Einmal, wir waren schon fertig mit unserer Ausbildung, hielt er eine Begrüßungsansprache vor den für das Auswahlverfahren nach Hamburg angereisten – und sehr aufgeregten – Bewerbern, die gerne einen Platz an der Henri-Nannen-Schule bekommen wollten. Er schüchterte sie ein: ihre Lebensläufe seien für das, was drin stehe, viel zu lang; Universitäten hätten keine Vornamen (“Ludwig-Maximilians-Universität, bäh! Uni München, das reicht.”). Überhaupt, viel zu viel Blähdeutsch und Eitelkeit in den Bewerbungen. Das saß. Wir kannten den Auftritt schon. Und hinterher fragte Schneider uns mit einem Grinsen an der Hotelbar: “Wir war ich?”
Schneider verstand, dass ein guter Lehrer auch immer ein guter Unterhalter sein muss. Ging es um die Besprechung von Übungsreportagen, stand der Mülleimer direkt neben seinem Tisch. War ein Texteinstieg ganz mißraten, landete das Blatt Papier nach der Lektüre der ersten Zeilen darin, begleitet von dem Satz: “Sie haben soeben Ihren ersten und einzigen Leser verloren.” Vor ihm lagen für die Textredigatur stets drei Filzstifte: ein blauer, ein grüner und ein roter. Der Grüne war demonstrativ geschlossen, er wurde nur gebraucht, wenn etwas von Schneider für gut befunden wurde. Und das war selten. Häufiger im Einsatz war blau (neutral) oder rot für deutliche Wertungen (“Bäh!”, “Zum Kotzen!”).
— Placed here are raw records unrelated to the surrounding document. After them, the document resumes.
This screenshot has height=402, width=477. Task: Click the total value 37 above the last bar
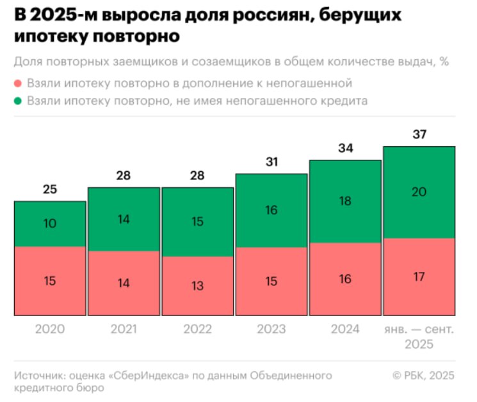[419, 135]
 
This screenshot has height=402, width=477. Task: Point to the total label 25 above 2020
[50, 190]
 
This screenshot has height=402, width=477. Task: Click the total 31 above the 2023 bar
[271, 162]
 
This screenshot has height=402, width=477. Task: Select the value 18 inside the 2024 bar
[345, 201]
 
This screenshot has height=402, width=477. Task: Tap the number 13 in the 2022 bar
[198, 286]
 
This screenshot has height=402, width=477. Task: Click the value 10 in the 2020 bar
[50, 224]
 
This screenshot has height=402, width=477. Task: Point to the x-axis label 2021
[124, 329]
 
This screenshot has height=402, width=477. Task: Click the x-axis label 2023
[271, 329]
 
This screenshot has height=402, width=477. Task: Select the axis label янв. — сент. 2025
[419, 337]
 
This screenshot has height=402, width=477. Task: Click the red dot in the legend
[18, 84]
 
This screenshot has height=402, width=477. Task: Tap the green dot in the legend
[18, 101]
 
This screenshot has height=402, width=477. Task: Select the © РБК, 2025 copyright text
[423, 375]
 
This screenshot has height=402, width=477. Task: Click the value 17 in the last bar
[419, 277]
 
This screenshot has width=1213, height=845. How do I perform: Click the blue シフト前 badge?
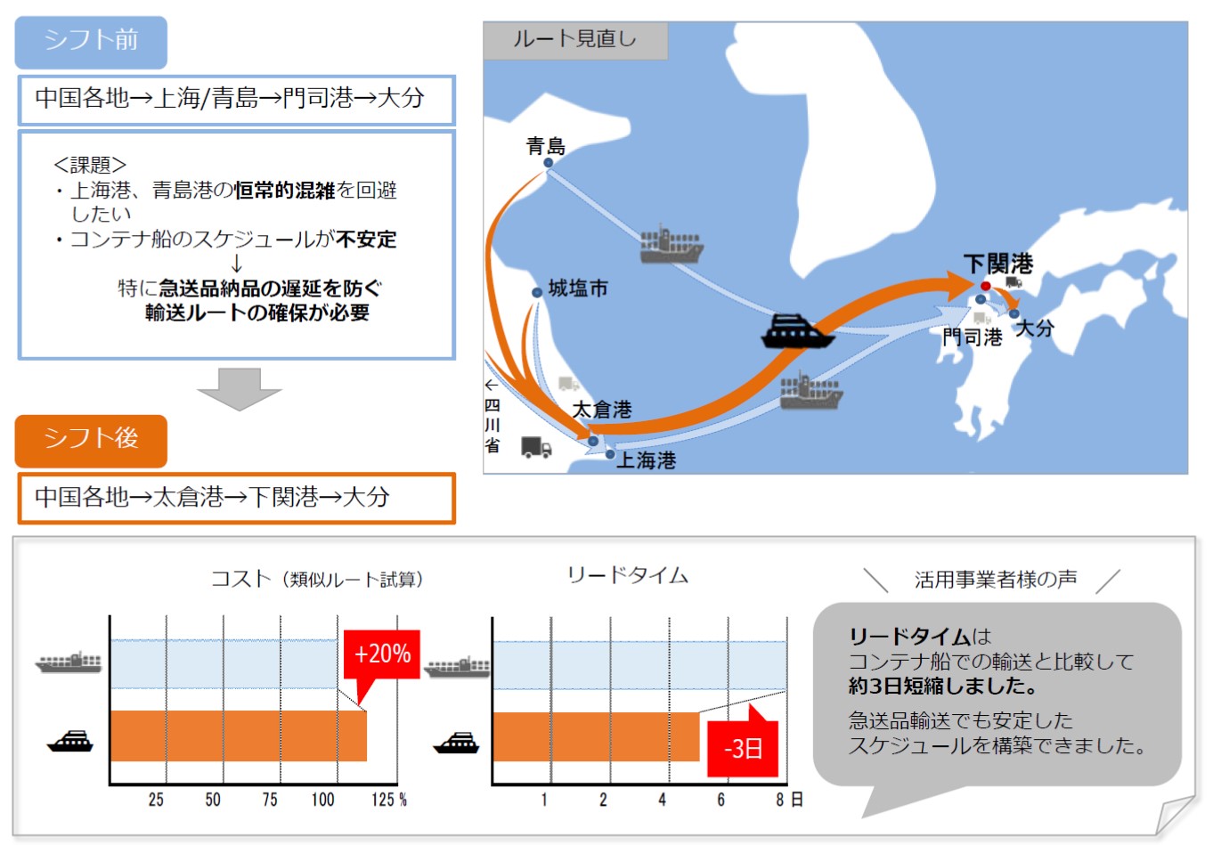pos(91,41)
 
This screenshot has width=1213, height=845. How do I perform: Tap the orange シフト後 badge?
pos(91,440)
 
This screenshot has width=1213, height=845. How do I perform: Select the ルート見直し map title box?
pos(574,40)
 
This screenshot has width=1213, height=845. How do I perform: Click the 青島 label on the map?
pos(546,145)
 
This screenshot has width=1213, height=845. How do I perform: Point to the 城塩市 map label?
pos(578,288)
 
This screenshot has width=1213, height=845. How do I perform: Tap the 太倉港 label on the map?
pos(602,410)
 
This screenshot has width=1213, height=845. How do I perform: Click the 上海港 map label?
pos(647,460)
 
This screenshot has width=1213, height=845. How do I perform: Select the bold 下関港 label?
pos(998,264)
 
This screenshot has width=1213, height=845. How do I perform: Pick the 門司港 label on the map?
pos(973,337)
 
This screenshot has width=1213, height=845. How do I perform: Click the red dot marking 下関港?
pos(985,286)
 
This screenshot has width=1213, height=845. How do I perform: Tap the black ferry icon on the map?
pos(797,331)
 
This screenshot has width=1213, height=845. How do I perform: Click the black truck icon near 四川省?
pos(535,448)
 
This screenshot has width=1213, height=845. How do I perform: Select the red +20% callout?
pos(382,654)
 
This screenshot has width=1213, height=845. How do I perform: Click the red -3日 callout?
pos(743,748)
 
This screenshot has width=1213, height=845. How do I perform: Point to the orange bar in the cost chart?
pos(238,735)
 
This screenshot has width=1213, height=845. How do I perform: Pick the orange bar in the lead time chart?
pos(595,736)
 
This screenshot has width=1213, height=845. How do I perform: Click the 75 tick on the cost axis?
pos(270,800)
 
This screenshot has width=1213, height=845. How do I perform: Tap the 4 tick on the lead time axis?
pos(662,800)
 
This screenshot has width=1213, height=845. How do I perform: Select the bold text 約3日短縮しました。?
pos(942,686)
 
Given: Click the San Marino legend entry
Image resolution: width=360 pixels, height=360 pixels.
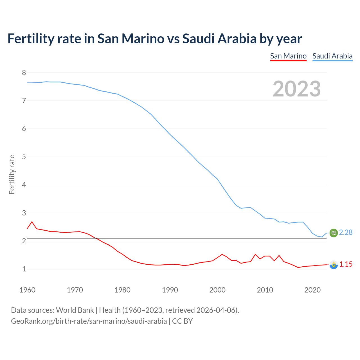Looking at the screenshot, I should (x=288, y=56).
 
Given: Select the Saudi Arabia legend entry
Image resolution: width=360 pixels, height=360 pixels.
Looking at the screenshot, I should (x=332, y=56).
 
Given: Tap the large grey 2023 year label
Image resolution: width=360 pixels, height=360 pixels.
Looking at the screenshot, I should (x=297, y=89).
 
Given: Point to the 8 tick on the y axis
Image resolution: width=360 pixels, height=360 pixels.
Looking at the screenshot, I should (x=24, y=73).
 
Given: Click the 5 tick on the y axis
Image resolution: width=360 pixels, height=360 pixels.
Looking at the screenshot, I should (x=24, y=157).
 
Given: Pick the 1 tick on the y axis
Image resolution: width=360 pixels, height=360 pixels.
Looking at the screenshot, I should (x=24, y=269).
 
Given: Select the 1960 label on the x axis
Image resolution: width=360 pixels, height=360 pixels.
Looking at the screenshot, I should (x=27, y=290).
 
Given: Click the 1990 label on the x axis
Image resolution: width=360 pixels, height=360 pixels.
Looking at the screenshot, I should (x=170, y=290).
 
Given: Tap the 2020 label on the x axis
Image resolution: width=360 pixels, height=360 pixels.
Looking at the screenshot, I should (x=312, y=290).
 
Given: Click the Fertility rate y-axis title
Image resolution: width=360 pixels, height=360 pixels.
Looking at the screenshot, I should (x=12, y=174).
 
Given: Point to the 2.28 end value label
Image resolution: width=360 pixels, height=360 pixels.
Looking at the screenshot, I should (x=346, y=233).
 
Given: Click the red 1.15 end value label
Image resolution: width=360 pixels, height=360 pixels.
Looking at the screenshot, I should (x=346, y=264).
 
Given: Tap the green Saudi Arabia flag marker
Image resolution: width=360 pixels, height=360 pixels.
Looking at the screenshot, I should (x=334, y=233).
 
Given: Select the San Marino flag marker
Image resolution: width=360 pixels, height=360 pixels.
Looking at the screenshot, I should (x=334, y=265).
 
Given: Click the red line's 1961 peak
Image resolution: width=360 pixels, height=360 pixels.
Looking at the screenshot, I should (x=32, y=222).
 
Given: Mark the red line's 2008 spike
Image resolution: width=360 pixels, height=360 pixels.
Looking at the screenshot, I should (x=255, y=255).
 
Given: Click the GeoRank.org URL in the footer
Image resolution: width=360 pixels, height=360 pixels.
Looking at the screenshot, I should (x=89, y=321).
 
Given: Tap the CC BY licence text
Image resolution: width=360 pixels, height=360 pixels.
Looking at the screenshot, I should (x=182, y=321).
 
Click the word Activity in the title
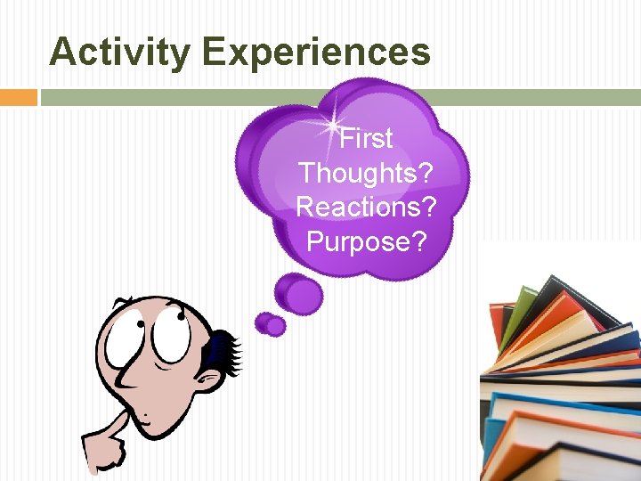tap(118, 53)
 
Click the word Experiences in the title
tap(316, 53)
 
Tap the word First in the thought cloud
tap(366, 139)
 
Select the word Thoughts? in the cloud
tap(366, 173)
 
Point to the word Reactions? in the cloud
tap(366, 207)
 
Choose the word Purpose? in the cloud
tap(366, 240)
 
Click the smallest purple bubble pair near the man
tap(270, 324)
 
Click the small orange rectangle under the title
tap(18, 97)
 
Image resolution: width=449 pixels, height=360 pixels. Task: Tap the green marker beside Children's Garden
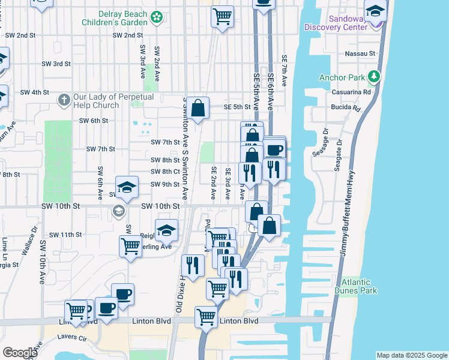157,17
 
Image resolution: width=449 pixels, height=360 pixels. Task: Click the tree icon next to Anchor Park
375,76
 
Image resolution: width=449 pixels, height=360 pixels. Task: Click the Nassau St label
361,53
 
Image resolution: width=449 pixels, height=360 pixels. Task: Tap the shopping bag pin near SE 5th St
197,109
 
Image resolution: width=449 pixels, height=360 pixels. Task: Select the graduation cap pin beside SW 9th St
127,188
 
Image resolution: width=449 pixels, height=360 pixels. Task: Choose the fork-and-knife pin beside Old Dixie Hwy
193,265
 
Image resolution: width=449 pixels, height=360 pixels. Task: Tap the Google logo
20,352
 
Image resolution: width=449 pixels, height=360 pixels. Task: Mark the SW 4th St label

Mehrmals besuchte ich ihn und seine Frau in Starnberg. Es war stets ein Erlebnis. Einmal begrüßte er mich und meine sehr geschätzte Mitschülerin Heike Cobanli mit lautstarker Fanfaren-Musik aus dem Lautsprecher an einem Sonntag. Es gab Weisswürste, Weissbier und wie stets Champagner. Er war ein guter Zuhörer, neugierig und hatte immer eine Anekdote parat. Er las viel, allerdings in einer ihm eigenen Technik. Dafür riß er lesenswerte Texte aus Zeitungen und Zeitschriften aus und sammelte diese, etwa für eine längere Zugfahrt. Erst dann las er die so gesammelten Artikel. Aus Hamburg bekam er stets den Pressespiegel von Gruner + Jahr per Post zugesendet und studierte den Branchentratsch.
Dass es auch bei Beerdigungen auf Sprache und Unterhaltungstalent ankommt, macht der Einstieg in diesen Bericht über Wolf Schneiders Beisetzung, die an diesem Montag stattfand, aus der “Süddeutschen Zeitung” klar:
“Für einen Trauerredner gibt es zwei Dinge zu beachten. Erstens: Man muss die Zuhörer trotz des Anlasses auch mal zum Lachen bringen. Zweitens: Man sollte ein zerknülltes Blatt Papier mit ans Pult nehmen. Wenn einem die Stimme bricht und die Tränen kommen, sollte man auf das Papierknäuel blicken und sich vorstellen, es sei Hundekacke. Das hilft!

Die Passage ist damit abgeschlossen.